Cabe decir que, más que una antología, este es un libro de cuentos, una obra literaria que forma una unidad a partir de seis relatos bellísimos que funcionan por sí solos y, al mismo tiempo, constituyen un universo narrativo riquísimo en descubrimientos que emocionan. A estos cuentos no solo los conecta el tema de fondo, sino también los escenarios, los personajes que los habitan y sus historias; el autor incluso se permite tender puentes y vincular esta obra con su laureada Días detenidos, abriendo la posibilidad a un disfrute todavía más significativo y duradero.
El primer cuento es quizás el final de la historia amplia del libro. Narra una parte del largo viaje de mochileros de dos bolivianos cincuentones que se instalan en una casa abandonada de la Costa Brava, junto a Abril, a quien acaban de conocer. Para ellos la casa actúa como espejo, pues cada uno tiene su propia teoría de por qué los antiguos habitantes se han marchado, teoría que delata también la naturaleza huidiza de los personajes.
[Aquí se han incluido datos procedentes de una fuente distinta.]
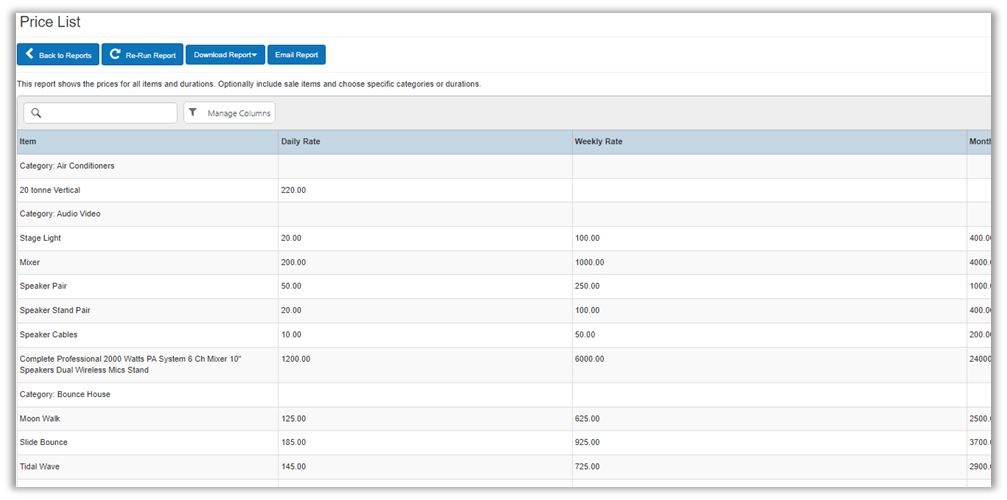Click the filter funnel icon beside Manage Columns
Screen dimensions: 1007x500
click(193, 113)
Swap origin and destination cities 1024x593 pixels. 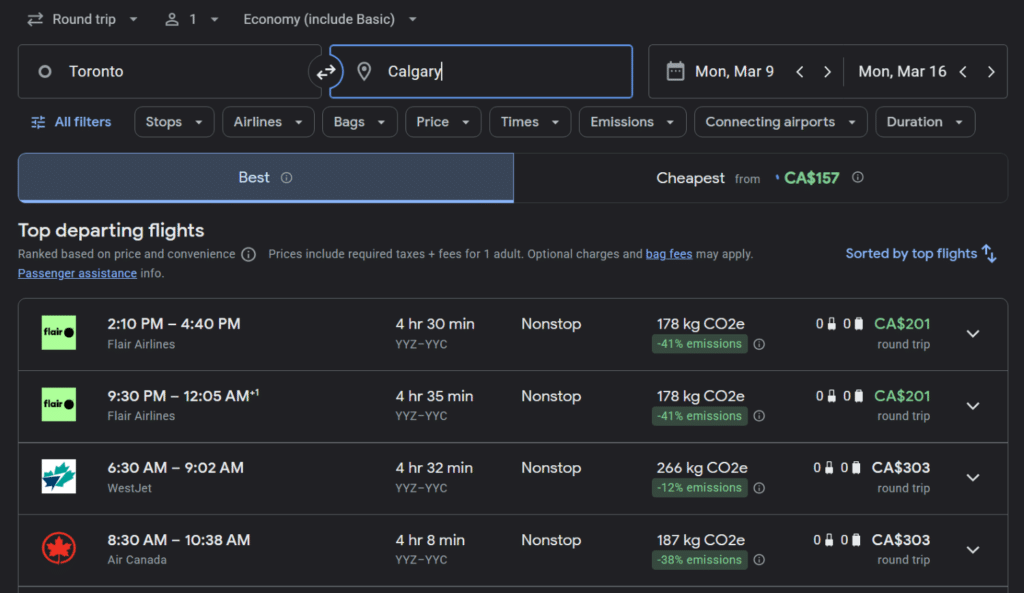325,72
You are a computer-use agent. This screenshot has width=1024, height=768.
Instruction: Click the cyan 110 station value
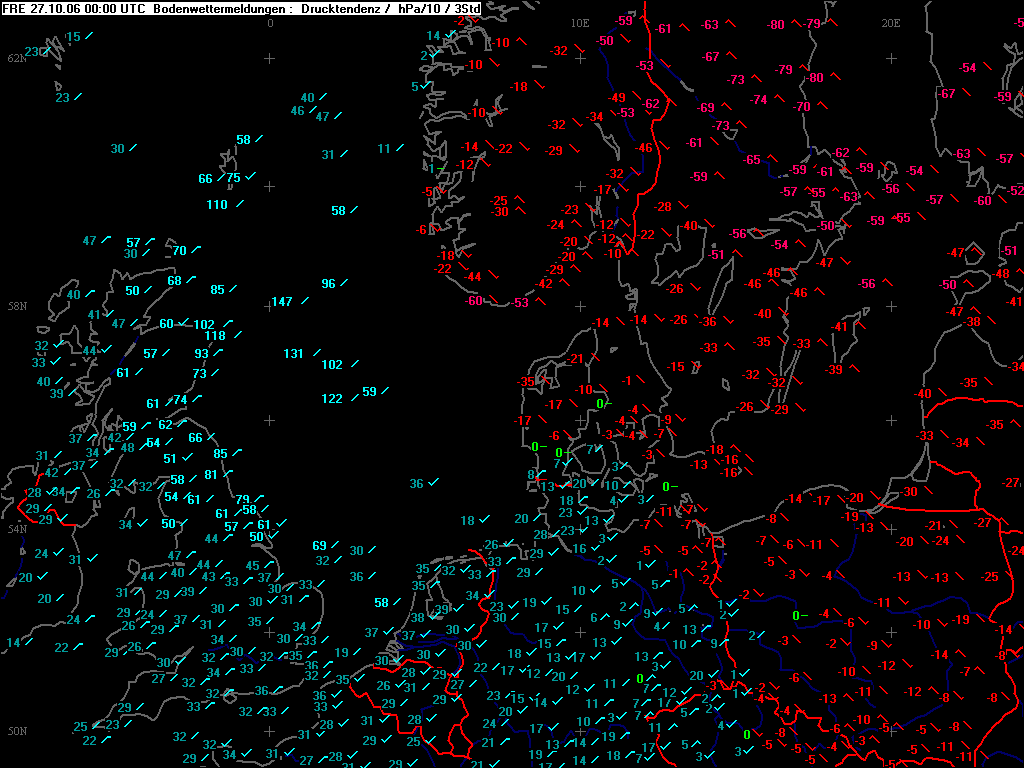tap(217, 204)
Tenemos, entonces, tres nómadas y, si se mira bien, tres formas de amor.
El último cuento nos permite explorar la vida previa de Abril, quien con su encanto raro e infalible, termina enamorando a Goran, el ucraniano cincuentón, rico, leal y violento, un amante del arte que cometerá la transgresión de aferrarse. Al narrador de este relato se lo conoce por el apodo de Fino y nos regala uno de los mejores finales que se pueda encontrar en libros de cualquier época y lugar. ¡Maravilla!
En El depar, un hombre y una mujer, rozando ambos los 40 años, persisten dolorosamente en una ilusoria concepción del amor y de la vida matrimonial, todo sin abandonar por completo los patrones de productividad y consumo que exige el modo de vida de la urbe paceña. El relato propone un accidentado tránsito desde la ansiedad hacia la resignación y a una nueva forma de amarse en pareja.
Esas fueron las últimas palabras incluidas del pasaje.